Modified: 2014-09-02 21:40 UTC (History)
4 users (show)

See Also:
Latest Commit:
Version Fixed In:


Attachments
Path for switching on manual unwinding (2.52 KB, patch)
2013-01-10 09:16 UTC, Vasily
Details

Note You need to log in before you can comment on or make changes to this bug.
Description Eero Tamminen 2011-12-22 11:21:03 UTC
Version:           3.7.0
OS:                Linux

1. Debug symbols can be huge (especially for C++ code), they take a lot of disk space.

2. Loading/using the debug symbols also takes a huge amount of RAM.  And it's slow.

3. Valgrind and the emulated program can already take all the available memory, even without debug symbols.

All this means that current Valgrind often cannot be used on smaller devices, for debugging processes that most need it (which leak / use most memory).


Reproducible: Always

Steps to Reproduce:
1. Have a system in a state where there's inadequate amount of RAM for step 3)
2. Have hundreds of MBs of debug symbols for Qt and related libraries used by your program
3. Try Valgrinding the program in a situation where the program itself uses a lot of memory
4. Remove all debug symbols and try again


Actual Results:  
At step 3) the valgrinded program is OOM-killed.
At step 4) the program works, but valgrind backtraces are useless, too short, not resolved etc.


Expected Results:  
A way to get useful debugging information.

(I'm mainly interested of having this on ARM devices which have less memory and which uses different unwind table data than x86.)


AFAIK valgrind needs the debug symbols just to:
- unwind the stack to get backtraces
- get function names for error suppression rule matching

If Valgrind would use unwind tables for getting backtraces and also output loaded code (binary/library) addresses used on device, resolving of the symbols (and error suppression) could be done off-line, on a host which has corresponding binaries and full debug symbols.


There's already code for doing the unwinding using unwind tables in Glibc backtrace function and sp-rtrace-resolve[1] has code for off-line symbol resolving, for the sp-rtrace trace format[2].  These might be of help in doing something similar in Valgrind.

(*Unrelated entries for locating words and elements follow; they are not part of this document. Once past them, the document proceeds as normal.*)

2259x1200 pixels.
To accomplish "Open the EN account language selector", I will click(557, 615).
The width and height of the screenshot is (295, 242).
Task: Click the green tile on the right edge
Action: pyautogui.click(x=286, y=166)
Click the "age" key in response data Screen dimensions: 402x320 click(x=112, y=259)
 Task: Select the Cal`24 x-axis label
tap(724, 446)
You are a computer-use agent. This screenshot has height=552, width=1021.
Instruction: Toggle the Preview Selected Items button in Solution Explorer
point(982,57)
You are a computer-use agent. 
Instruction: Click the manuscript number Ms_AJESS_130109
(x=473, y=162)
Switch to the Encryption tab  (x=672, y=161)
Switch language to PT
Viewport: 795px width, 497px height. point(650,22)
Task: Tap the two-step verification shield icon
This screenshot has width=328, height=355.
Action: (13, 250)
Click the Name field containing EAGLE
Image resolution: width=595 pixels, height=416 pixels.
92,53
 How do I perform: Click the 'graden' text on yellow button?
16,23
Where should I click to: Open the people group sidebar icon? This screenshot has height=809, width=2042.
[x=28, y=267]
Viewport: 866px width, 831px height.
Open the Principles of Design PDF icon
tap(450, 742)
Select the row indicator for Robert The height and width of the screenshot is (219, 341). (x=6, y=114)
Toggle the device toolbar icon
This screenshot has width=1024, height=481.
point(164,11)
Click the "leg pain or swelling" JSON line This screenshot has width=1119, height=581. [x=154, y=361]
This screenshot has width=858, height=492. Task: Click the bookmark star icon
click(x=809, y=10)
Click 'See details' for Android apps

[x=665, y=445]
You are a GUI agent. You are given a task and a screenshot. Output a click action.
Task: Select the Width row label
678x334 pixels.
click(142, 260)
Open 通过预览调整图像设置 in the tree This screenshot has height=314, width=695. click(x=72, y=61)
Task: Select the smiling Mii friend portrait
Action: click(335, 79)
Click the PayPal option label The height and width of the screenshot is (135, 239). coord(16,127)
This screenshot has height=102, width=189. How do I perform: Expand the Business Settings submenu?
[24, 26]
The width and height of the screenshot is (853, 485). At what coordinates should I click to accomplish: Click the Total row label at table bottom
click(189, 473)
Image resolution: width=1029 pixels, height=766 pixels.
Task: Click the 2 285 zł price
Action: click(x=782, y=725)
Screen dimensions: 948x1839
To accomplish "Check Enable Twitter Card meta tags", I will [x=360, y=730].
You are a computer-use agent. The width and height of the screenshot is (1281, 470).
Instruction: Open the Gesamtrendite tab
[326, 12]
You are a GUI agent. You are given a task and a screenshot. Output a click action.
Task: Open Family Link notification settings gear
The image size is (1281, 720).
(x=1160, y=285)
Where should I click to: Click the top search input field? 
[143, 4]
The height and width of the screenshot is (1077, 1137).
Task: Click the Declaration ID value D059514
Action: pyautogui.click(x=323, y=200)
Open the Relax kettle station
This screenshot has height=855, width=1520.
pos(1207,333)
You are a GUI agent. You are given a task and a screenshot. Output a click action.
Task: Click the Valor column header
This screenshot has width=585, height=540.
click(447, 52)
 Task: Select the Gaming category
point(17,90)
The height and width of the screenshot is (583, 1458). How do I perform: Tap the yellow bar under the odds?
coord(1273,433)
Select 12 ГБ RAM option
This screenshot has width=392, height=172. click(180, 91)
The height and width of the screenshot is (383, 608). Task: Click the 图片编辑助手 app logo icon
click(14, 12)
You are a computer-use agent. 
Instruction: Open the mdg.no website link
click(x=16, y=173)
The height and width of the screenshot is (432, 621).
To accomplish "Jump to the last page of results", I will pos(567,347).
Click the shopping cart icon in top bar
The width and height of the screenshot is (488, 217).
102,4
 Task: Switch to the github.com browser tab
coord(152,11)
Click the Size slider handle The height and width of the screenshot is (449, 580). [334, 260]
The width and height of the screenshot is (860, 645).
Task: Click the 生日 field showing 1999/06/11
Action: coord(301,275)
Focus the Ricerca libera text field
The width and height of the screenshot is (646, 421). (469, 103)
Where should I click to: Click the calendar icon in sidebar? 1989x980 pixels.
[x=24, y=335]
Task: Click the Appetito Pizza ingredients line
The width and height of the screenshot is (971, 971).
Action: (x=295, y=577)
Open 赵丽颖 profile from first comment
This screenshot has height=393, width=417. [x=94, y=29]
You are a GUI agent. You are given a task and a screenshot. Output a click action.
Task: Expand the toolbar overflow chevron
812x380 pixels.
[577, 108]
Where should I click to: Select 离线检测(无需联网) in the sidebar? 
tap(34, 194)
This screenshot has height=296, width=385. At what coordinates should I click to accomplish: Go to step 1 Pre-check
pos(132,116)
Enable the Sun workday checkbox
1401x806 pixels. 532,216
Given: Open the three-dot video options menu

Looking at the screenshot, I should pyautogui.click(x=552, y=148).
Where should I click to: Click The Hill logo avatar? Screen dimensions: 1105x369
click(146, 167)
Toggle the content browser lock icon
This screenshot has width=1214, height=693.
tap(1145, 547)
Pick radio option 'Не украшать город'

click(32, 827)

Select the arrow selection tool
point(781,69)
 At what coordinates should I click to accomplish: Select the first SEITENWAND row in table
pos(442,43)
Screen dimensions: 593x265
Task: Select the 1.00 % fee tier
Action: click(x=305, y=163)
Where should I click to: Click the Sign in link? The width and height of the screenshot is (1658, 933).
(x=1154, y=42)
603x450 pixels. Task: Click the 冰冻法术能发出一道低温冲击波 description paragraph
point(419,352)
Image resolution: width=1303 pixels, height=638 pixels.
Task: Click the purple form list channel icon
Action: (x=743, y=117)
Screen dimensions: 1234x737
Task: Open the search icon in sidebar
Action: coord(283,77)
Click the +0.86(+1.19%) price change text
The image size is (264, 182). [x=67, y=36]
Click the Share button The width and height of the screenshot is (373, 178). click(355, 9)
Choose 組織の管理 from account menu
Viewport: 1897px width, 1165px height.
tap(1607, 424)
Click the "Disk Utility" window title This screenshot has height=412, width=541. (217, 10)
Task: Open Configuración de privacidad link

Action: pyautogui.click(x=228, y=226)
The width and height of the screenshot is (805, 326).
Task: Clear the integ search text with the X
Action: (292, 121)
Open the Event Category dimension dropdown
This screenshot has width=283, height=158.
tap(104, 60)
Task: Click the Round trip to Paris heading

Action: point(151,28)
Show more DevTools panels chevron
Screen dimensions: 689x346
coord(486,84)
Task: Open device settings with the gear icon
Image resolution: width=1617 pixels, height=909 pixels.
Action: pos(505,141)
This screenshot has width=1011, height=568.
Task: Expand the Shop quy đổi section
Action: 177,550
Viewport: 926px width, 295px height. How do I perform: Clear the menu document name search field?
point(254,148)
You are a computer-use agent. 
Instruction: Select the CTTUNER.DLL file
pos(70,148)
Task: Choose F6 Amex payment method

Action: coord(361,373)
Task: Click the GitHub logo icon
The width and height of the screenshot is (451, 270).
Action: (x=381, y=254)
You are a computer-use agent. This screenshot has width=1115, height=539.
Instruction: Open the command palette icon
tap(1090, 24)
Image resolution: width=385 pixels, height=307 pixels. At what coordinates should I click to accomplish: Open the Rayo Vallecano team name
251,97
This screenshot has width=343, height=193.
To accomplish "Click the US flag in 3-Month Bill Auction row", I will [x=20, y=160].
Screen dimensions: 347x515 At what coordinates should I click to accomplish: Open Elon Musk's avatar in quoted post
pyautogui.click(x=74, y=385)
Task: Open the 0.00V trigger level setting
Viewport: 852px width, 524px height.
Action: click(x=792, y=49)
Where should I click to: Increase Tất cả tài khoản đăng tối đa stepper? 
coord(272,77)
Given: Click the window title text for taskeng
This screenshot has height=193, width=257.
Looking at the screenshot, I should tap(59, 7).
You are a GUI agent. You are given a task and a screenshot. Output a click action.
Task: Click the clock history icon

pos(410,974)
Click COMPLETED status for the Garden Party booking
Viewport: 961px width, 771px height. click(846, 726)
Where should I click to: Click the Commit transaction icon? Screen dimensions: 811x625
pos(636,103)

[1] https://maemo.gitorious.org/maemo-tools/sp-rtrace/trees/master/src/rtrace-resolve
[2] https://maemo.gitorious.org/maemo-tools/sp-rtrace/blobs/master/TEXT_PROTOCOL
Comment 1 Tom Hughes 2011-12-22 12:23:17 UTC
We've been using the unwind tables for ages...
Comment 2 Eero Tamminen 2011-12-22 13:26:10 UTC
(In reply to comment #1)
> We've been using the unwind tables for ages...

On which architectures?

On ARM (MeeGo/Harmattan on N9) I get:
$ valgrind /usr/bin/widgetsgallery
==26939== Memcheck, a memory error detector
==26939== Copyright (C) 2002-2010, and GNU GPL'd, by Julian Seward et al.
==26939== Using Valgrind-3.7.0.SVN and LibVEX; rerun with -h for copyright info
==26939== Command: /usr/bin/widgetsgallery
==26939== 
==26939== Invalid read of size 1
==26939==    at 0x6633C8C: ??? (in /usr/lib/libfontconfig.so.1.4.4)
==26939==  Address 0x77a5809 is 7 bytes before a block of size 17 alloc'd
==26939==    at 0x4834EBC: malloc (vg_replace_malloc.c:236)
==26939==    by 0x664B30B: ??? (in /usr/lib/libfontconfig.so.1.4.4)

Although unwind information[1] would seem to be present:
$ readelf -S /usr/lib/libfontconfig.so.1.4.4 | grep ARM.ex
  [13] .ARM.extab        PROGBITS        0002ebbc 02ebbc 000e1c 00   A  0   0  4
  [14] .ARM.exidx        ARM_EXIDX       0002f9d8 02f9d8 000c38 00  AL 10   0  4

[1] https://wiki.linaro.org/KenWerner/Sandbox/libunwind#unwinding_on_ARM


Valgrind output is also missing the binary and library mapping addresses so that symbols could be resolved afterward.
Comment 3 Tom Hughes 2012-04-19 07:34:19 UTC
Those aren't any kind of DWARF unwind tables I've ever heard of.

What we use are DWARF unwind tables, either as .dwarf_frame from the debug information or as .eh_frame from the main program.
Comment 4 Eero Tamminen 2012-04-19 08:24:14 UTC
(In reply to comment #3)
> Those aren't any kind of DWARF unwind tables I've ever heard of.
>
> What we use are DWARF unwind tables, either as .dwarf_frame from the debug
> information or as .eh_frame from the main program.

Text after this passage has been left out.